DÉCOUVERTES ET NON-DITS A FUKUSHIMA, par François Leclerc

Billet invité.

Les tuiles se succèdent pour Shinzō Abe, le nouveau premier ministre japonais, qui a inauguré son mandat par une visite très médiatisée de la centrale de Fukushima. Prudent, il ne s’est toutefois approché que des réacteurs n°5 et 6, qui n’ont pas connu le sort des quatre autres. Si l’objectif « zéro nucléaire » du précédent premier ministre a été enterré par les soins du nouveau ministre de l’industrie, la relance – promise dans les trois ans à venir – des 48 réacteurs encore arrêtés reste fort problématique. Sous la pression d’une opinion publique désormais alertée et qui ne veut pas s’en laisser compter, le nouvel organisme régulateur japonais multiplie les fâcheuses découvertes.

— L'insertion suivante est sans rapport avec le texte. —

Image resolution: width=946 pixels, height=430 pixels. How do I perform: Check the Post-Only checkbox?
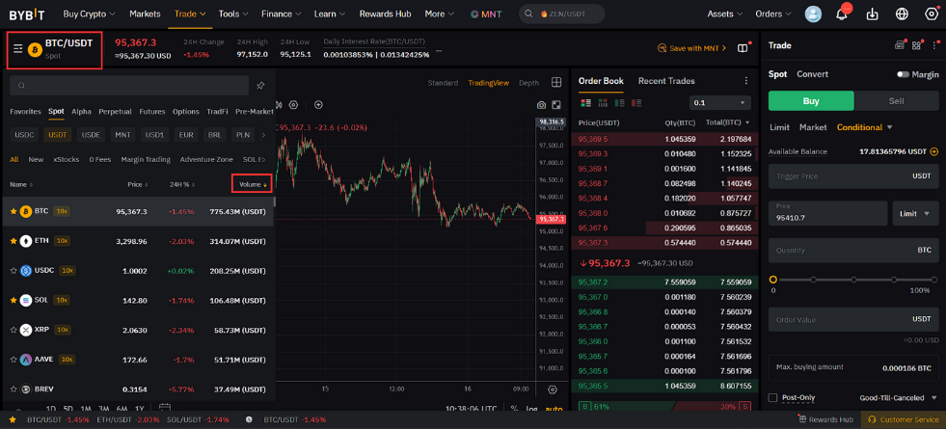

À commencer par les failles sur lesquelles des centrales ont été construites, ou qui en sont très proches, à propos desquelles les experts s’interrogent pour savoir si elles sont ou non actives, ce qui interdirait toute remise en route. Les évaluations se multiplient, les experts ne partagent pas toujours le même avis, et la confusion s’installe : comment trancher ? La vérité est que l’ensemble du Japon subit comme nul ne l’ignore une intense activité sismique qui n’en fait pas le lieu de prédilection de l’industrie électro-nucléaire. La protection incendie de 13 réacteurs a ensuite été prise en défaut, en raison de la présence de câbles électriques de commande inflammables et d’installations sensibles redondantes trop proches les unes des autres, jouant notamment un rôle dans le déclenchement des barres de contrôle et dans le système de refroidissement. Le coût des modifications pourrait être tel que des opérateurs seraient susceptibles de préférer l’arrêt définitif des réacteurs en cause : il y a mille à deux mille kilomètres de cablage dans un réacteur. En tout état de cause, leur redémarrage serait différé de plusieurs années, le temps de réaliser les travaux.

L’attention de la presse japonaise s’est aussi portée sur les travaux de décontamination réalisés dans la zone évacuée autour de la centrale, avec comme objectif affiché le retour de ceux qui ont tout abandonné. Des témoignages de travailleurs confirment que des déchets contaminés – terre, végétaux, eau, etc. – sont de pratique courante rejetés dans la nature, faute de place pour les entreposer. L’herbe coupée n’est parfois même pas ramassée. Seuls des chantiers modèles sont présentés à la presse. De plus, la pluie et le vent contaminent à nouveau les espaces traités, les fonds des vallées sont particulièrement touchés par le ruissellement et des forêts entières concentrent la contamination.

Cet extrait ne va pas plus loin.